Goal of the exercise: Pull out every line in the data that has the string "will" in it.

Materials provided:

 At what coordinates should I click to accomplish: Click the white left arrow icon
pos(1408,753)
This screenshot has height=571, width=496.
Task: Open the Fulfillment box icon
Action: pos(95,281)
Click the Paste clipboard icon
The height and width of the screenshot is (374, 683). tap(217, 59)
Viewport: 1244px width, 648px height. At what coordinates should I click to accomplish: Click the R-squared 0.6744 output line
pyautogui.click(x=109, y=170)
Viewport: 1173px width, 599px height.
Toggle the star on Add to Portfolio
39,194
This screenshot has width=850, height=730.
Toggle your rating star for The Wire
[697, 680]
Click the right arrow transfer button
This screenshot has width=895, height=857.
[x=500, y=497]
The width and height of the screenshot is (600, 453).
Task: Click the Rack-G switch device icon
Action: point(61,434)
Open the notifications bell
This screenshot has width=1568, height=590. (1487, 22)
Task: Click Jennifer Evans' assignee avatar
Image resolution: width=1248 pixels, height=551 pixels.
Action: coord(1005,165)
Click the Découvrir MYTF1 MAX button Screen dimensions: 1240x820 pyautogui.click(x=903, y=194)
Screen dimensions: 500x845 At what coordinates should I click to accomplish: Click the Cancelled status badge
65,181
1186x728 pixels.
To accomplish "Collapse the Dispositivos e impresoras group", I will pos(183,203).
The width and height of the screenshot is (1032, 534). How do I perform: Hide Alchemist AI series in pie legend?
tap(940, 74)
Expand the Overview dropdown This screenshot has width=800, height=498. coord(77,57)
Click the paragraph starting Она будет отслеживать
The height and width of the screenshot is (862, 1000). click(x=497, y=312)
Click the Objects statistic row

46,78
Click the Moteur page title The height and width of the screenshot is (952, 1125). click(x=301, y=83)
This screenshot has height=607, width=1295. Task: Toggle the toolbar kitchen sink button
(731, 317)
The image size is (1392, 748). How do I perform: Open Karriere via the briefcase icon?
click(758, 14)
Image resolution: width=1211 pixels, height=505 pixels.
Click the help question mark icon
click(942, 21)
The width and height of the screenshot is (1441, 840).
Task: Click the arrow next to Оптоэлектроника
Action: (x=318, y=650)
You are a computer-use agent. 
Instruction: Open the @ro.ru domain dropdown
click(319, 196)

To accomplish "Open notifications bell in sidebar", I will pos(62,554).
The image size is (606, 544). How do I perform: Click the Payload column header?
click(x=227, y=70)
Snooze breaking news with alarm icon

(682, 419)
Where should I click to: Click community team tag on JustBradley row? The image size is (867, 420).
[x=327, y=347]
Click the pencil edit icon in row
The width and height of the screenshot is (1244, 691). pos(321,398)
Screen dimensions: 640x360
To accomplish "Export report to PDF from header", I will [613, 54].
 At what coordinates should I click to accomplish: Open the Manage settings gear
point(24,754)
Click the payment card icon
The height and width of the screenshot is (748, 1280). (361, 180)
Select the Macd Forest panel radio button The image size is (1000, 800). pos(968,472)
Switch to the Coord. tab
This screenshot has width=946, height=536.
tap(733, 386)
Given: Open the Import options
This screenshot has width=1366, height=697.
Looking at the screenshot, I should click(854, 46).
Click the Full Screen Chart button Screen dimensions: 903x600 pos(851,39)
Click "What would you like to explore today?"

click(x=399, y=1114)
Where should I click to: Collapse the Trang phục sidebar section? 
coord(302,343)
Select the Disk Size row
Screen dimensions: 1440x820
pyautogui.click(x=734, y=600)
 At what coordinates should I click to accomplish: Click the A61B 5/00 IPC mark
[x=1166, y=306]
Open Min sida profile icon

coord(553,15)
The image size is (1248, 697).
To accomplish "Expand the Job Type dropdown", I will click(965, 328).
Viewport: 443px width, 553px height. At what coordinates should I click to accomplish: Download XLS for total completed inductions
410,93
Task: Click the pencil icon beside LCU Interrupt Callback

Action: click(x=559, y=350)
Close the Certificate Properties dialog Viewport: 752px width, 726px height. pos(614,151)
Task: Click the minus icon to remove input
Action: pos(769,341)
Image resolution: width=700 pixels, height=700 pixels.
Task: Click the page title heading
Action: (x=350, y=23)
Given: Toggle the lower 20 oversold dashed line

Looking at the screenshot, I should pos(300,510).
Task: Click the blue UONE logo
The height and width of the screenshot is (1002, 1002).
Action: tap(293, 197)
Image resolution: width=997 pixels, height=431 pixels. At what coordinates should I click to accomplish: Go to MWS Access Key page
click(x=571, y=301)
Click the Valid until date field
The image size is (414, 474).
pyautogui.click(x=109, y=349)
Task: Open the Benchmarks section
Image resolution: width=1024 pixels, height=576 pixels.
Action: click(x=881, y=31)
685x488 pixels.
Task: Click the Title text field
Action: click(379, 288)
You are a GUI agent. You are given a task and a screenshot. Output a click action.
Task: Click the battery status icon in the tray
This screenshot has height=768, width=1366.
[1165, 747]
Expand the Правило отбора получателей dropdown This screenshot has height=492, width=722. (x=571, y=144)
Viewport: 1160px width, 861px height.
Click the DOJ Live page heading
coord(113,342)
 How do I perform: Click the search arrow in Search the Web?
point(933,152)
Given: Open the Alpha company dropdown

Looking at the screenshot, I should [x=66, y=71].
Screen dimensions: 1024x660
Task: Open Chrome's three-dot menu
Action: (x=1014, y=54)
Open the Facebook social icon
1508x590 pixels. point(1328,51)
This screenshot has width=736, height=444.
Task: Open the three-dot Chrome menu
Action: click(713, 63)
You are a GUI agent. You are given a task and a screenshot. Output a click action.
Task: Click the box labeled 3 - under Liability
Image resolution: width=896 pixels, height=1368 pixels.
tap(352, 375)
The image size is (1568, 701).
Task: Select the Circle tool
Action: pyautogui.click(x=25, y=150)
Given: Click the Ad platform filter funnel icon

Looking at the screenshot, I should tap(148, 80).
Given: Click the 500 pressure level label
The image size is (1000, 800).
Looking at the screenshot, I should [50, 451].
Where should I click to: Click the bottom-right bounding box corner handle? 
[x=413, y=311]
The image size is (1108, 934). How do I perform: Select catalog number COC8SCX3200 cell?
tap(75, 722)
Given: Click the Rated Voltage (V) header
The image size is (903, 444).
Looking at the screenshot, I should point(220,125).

Exercise solution:
To accomplish "Collapse the Dispositivos e impresoras group", I will pos(183,203).
To accomplish "Open notifications bell in sidebar", I will pos(62,554).
To accomplish "Export report to PDF from header", I will [613, 54].
To accomplish "Expand the Job Type dropdown", I will click(965, 328).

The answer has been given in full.